Такими силами были председатель банка Алфимов и подчинявший все и всех своему фактическому влиянию Борисов.

Но недостаточно отыскать два момента нашего предложения, чтобы требовать осуждения деятелей. Жизнь кишит неправильными и губительными поступками людей, но общественная совесть скупа на жестокие слова. Следует определить общественное значение рассматриваемого дела. Я утверждаю, что крушение банка есть в одно и то же время и крупное экономическое правонарушение, и рана, наносимая самолюбию страны. Банки как орудия кредита — давнишняя необходимость общества, но очень долго эту потребность удовлетворяли исключительно правительственные учреждения, а нашу собственную самодеятельность считали преждевременной. Только доверие к нашим силам и к нашей способности подняться выше «личного» и достигнуть «общего» дало жизнь среди многих других новых институтов жизни и институту общественного кредита. Факт неумелости — преступной или нерадивой — это материал для признания ошибочным проявления к нам доверия и ступени к регрессу, к возвращению все и вся проникающей опеки, к обременению центральной государственной власти непосильным трудом частного характера. А если к фактам крушения присоединить еще и равнодушие общественной совести — в чем, кстати сказать, она до сих пор не провинилась,— то был бы налицо и материал другого сорта: факт неумелости нашей отразить зло и факт снисходительности нашей к явно беззаконным поступкам общественных дельцов...

Установив общественное значение рассматриваемого дела и необходимость отнестись к нему с заслуживающей этого внимательностью к интересам правосудия, вернемся к лицам, имена которых уже названы.

Чтобы решить вопрос, как погубили Алфимов и Борисов Саратовско-Симбирский банк, необходимо представить общий характер этих лиц, насколько это возможно. Каждый человек в постоянном образе действий верен своему определившемуся душевному строю. Пусть же прошлое Алфимова и Борисова даст нам ответ на наш вопрос.

Отставной полковник, без всякого опыта в банкирских предприятиях, Алфимов в эпоху деловой горячки, концессий, уставов, когда вчерашние поручики гвардии вдруг становились способными соединять железными путями концы России, когда дворянство, побросав свои поместья, объявило себя призванным к коммерции, возомнил о себе, что он крупный и серьезный банковый деятель, а благодаря связям и знакомству он и встал во главе местного банка. Понятно, что такой человек легко сделается игрушкой и орудием в руках более сильного человека, особенно если ему польстить в его самомнении. Все прошлое Алфимова не дает и намека на то, чтобы он когда-либо унизился до грязного и темного хищения. Вряд ли он был способен, чтобы перекладывать из кассы в собственный карман. Он просто верил в гений своего племянника, верил в то, что питерские спекуляции Борисова не только обогатят его, но покроют ошибки банка в его первые годы и доставят громкую известность его деятелям и высшую премию его акциям.

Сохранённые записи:
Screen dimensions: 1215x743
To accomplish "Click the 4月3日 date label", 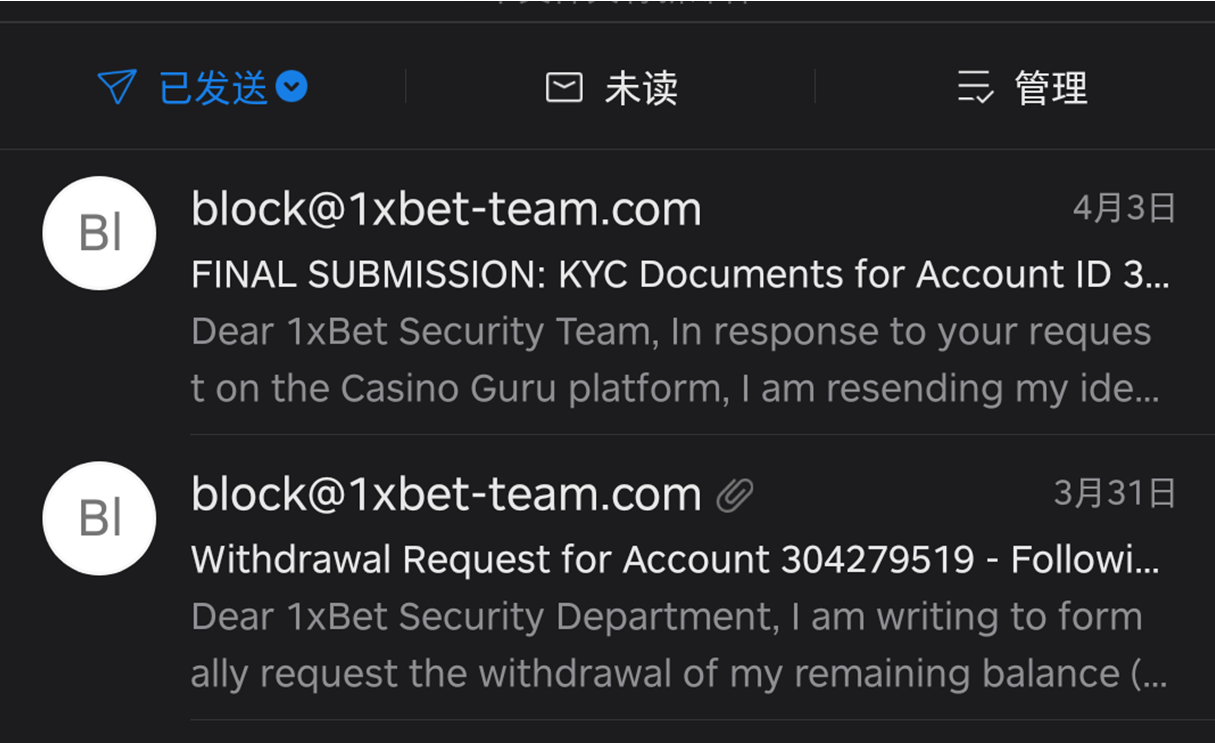I will tap(1124, 209).
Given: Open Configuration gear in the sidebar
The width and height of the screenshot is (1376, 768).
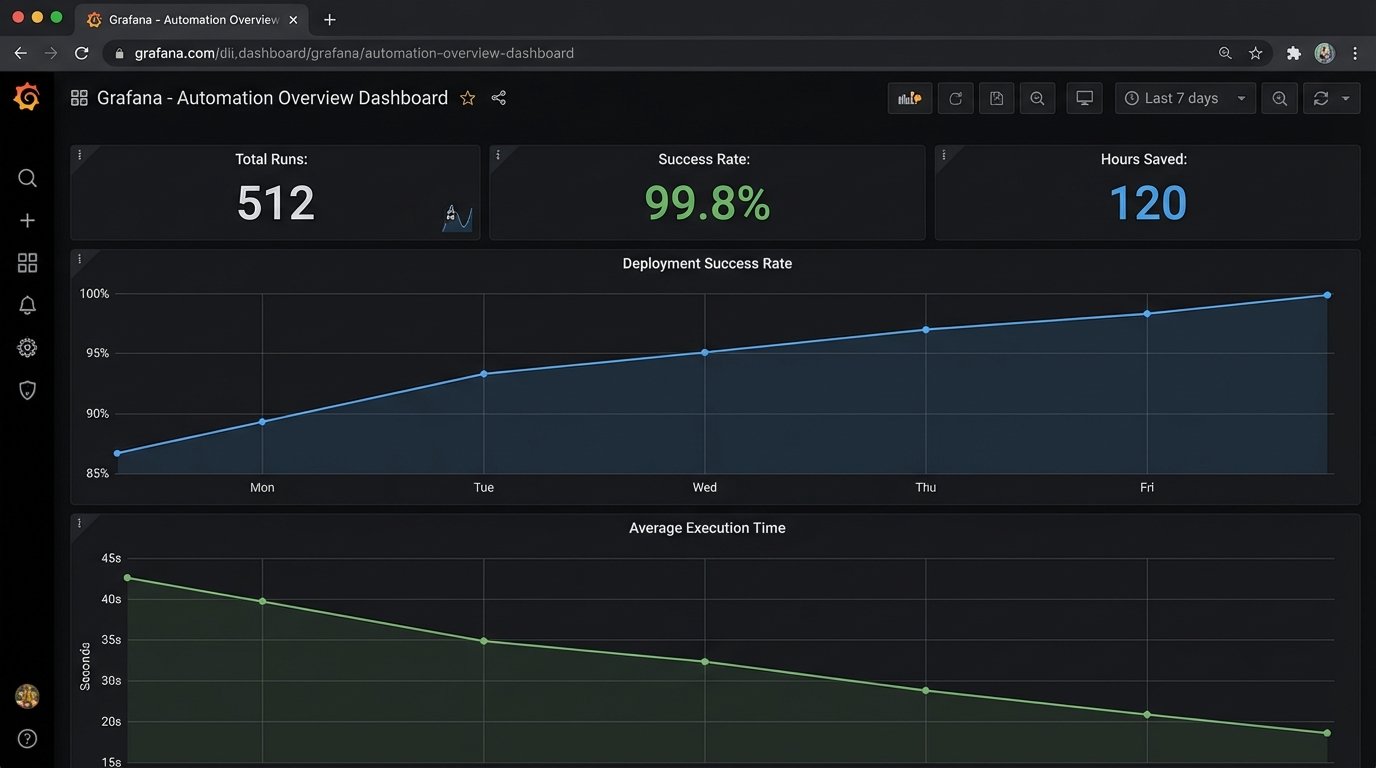Looking at the screenshot, I should pyautogui.click(x=27, y=348).
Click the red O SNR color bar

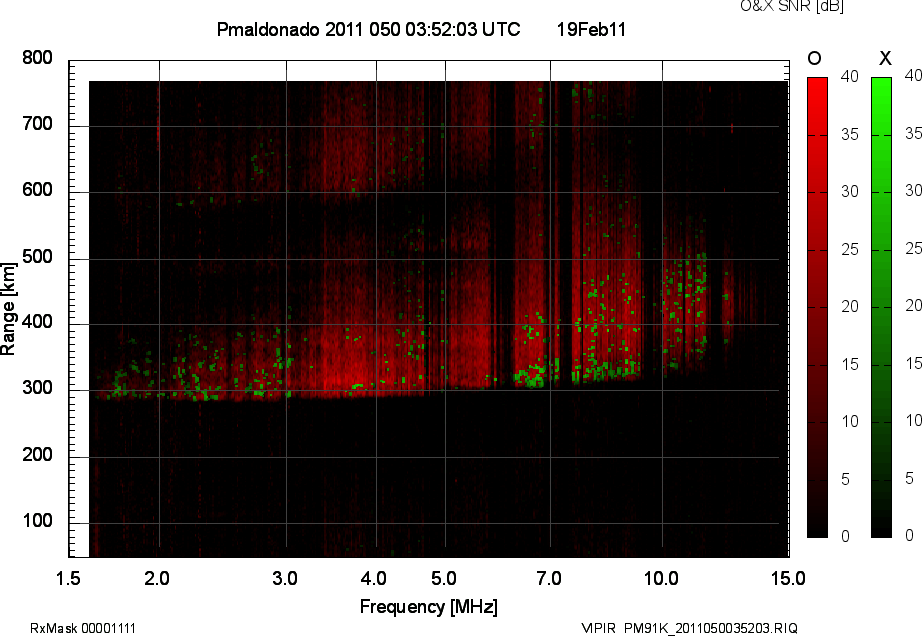pos(817,307)
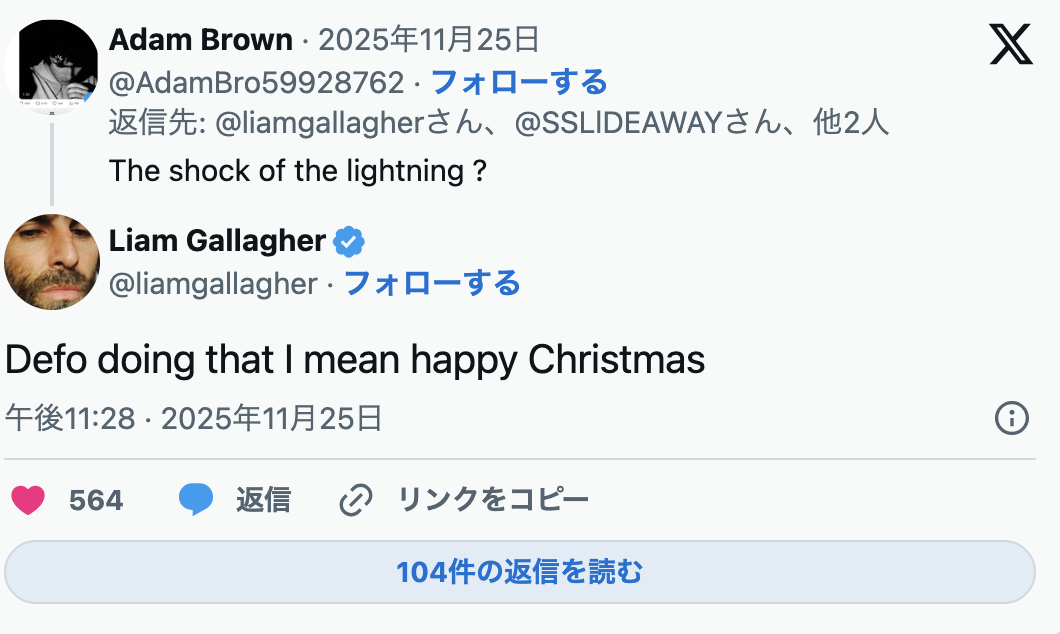Click the @liamgallagher handle below name
Image resolution: width=1060 pixels, height=634 pixels.
point(213,284)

== ЧТО СДЕЛАТЬ ==
A: Ответьте по фрагменту на вопросы:
(i) Кто был председателем банка?
(ii) Как назывался погубленный банк?
(iii) В каком звании состоял Алфимов?
B: Перечислите по фрагменту всё, чего Алфимов ждал от питерских спекуляций Борисова.
Записи для работы не понадобятся.

== ОТВЕТЫ ==
A:
(i) Алфимов.
(ii) Саратовско-Симбирский банк.
(iii) Отставной полковник.

B:
- Они обогатят его.
- Они покроют ошибки банка в его первые годы.
- Они доставят громкую известность деятелям банка.
- Они доставят высшую премию акциям банка.